The trustees of the Grand Trust by 2009 were Edoarda, one of Edoarda’s advisors and BNP Paribas Jersey Trust Corporate Limited.
In addition to the Grand Trust, Edoarda settled a second trust called the Fortunate Trust which was established to hold a second valuable collection of art. Edoarda had significant controlling powers in relation to that trust including powers to direct distributions of income to herself and powers to revoke and amend the trust deed.
In 2010, the trustees of the Grand Trust appointed out all of the assets of the Grand Trust (except the promissory note) to the Fortunate Trust. The Royal Court held that that appointment was void in circumstances where the trustees’ power expressly stated that the trustees overriding power to appoint the trust funds to other trusts was limited to appointments “in favour or for the benefit of all or any one or more exclusively of the others or other of the beneficiaries (other than the Settlor).”

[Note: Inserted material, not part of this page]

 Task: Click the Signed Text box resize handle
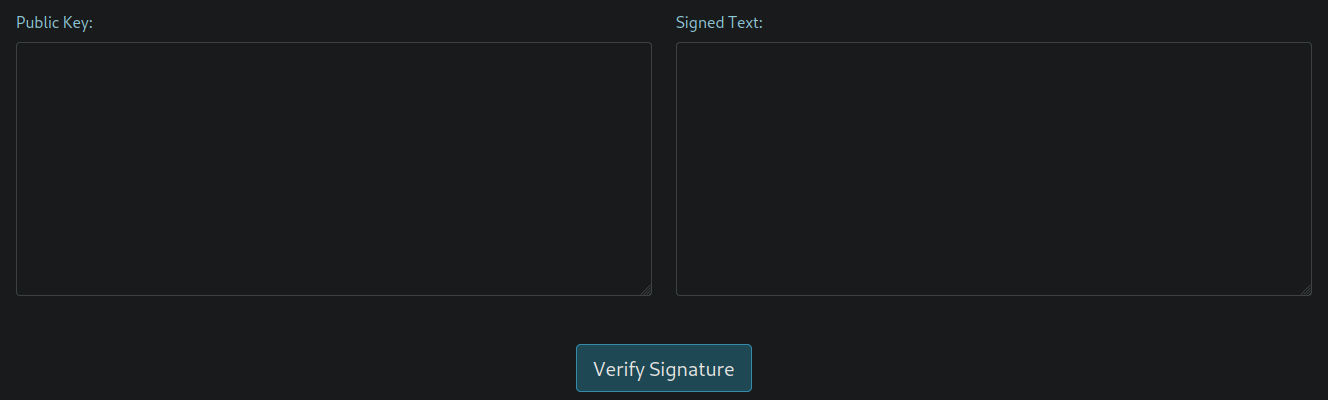tap(1306, 290)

Edoarda failed to persuade the Royal Court that the Grand Trust had been created with the intention of providing benefit to Edoarda via the Foundation. The Foundation had been set up some months before the Grand Trust as a not for profit guarantee company with exclusively charitable objects.

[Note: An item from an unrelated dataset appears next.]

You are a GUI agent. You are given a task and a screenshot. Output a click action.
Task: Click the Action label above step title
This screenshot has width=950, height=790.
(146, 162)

She also failed in her attempt to argue (following an amendment to her case 2 years after commencement of the proceedings) that if the Court found that she was not able to benefit from the Grand Trust (which in the end it did) then the Grand Trust was a mistake as that had been the intention. That mistake claim failed as a result of Edoarda deliberately failing to attend Court which caused the Court to dismiss the claim.
During the proceedings, attempts were made to thwart Cristiani’s claims. In 2012, a decision was taken to appoint Appleby Trust (Mauritius) Limited (“Appleby”) as sole trustee of the Grand Trust and to change the proper law of the trust to Mauritian law. The Royal Court found that in doing this Edoarda had been acting for an ulterior motive and the appointing trustees had not been acting in the interests of the beneficiaries as a whole and the appointment was void.

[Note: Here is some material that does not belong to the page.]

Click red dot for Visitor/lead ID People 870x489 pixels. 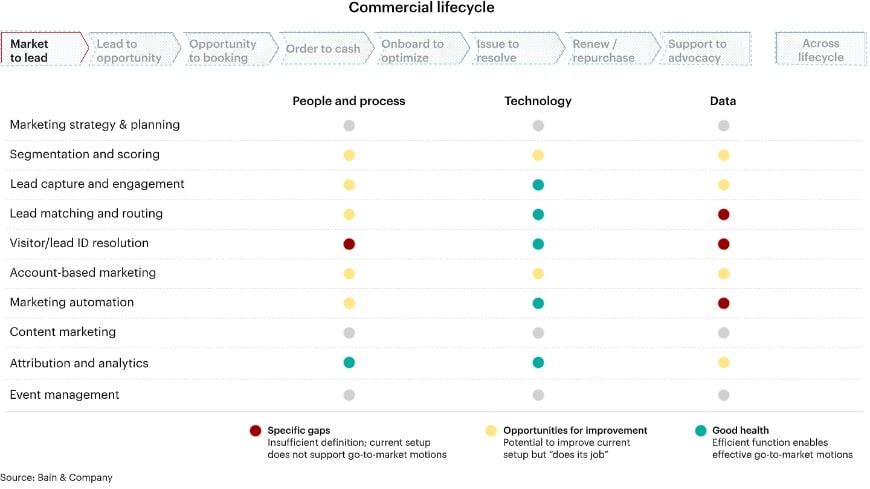[x=349, y=244]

Subsequently, in 2016 Appleby appointed GFin Corporate Services Limited (“GFin”) as sole trustee of the Grand Trust following a decision to agree an extension of the promissory note from December 2017 to 2022. As the Court had held that Appleby’s appointment was invalid, Appleby was held as a trustee de son tort of the Grand Trust and found it had acted in breach of trust in amending the promissory note, appointing GFin as trustee and amending the provisions of the Grand Trust so as to give GFin a platform to commence rival proceedings in Mauritius.
In finding in favour of Cristiani, the Court has ordered inter alia that Edoarda, BNP Paribas and her advisor are removed as trustees and Edoarda and BNP Paribas must pay to the new trustee c USD 100m to reconstitute the Grand Trust; BNP Paribas is to be indemnified by Edoarda pursuant to contractual indemnities and the inherent jurisdiction of the Court; and Appleby is liable for the breaches of trust arising from the 2016 appointment of GFin and the transfer of the promissory note, such compensation to be assessed.
Whilst the case does not raise any new legal issues, it is a very interesting case in light of the extreme wealth involved and the serious family dispute that arose in respect of that wealth. It is a stark reminder for trustees, and in particular professional trustees, of the need to continually exercise independent judgment, to not be swayed by the wishes of the settlor and to act at all times in the interests of the beneficiaries as a whole.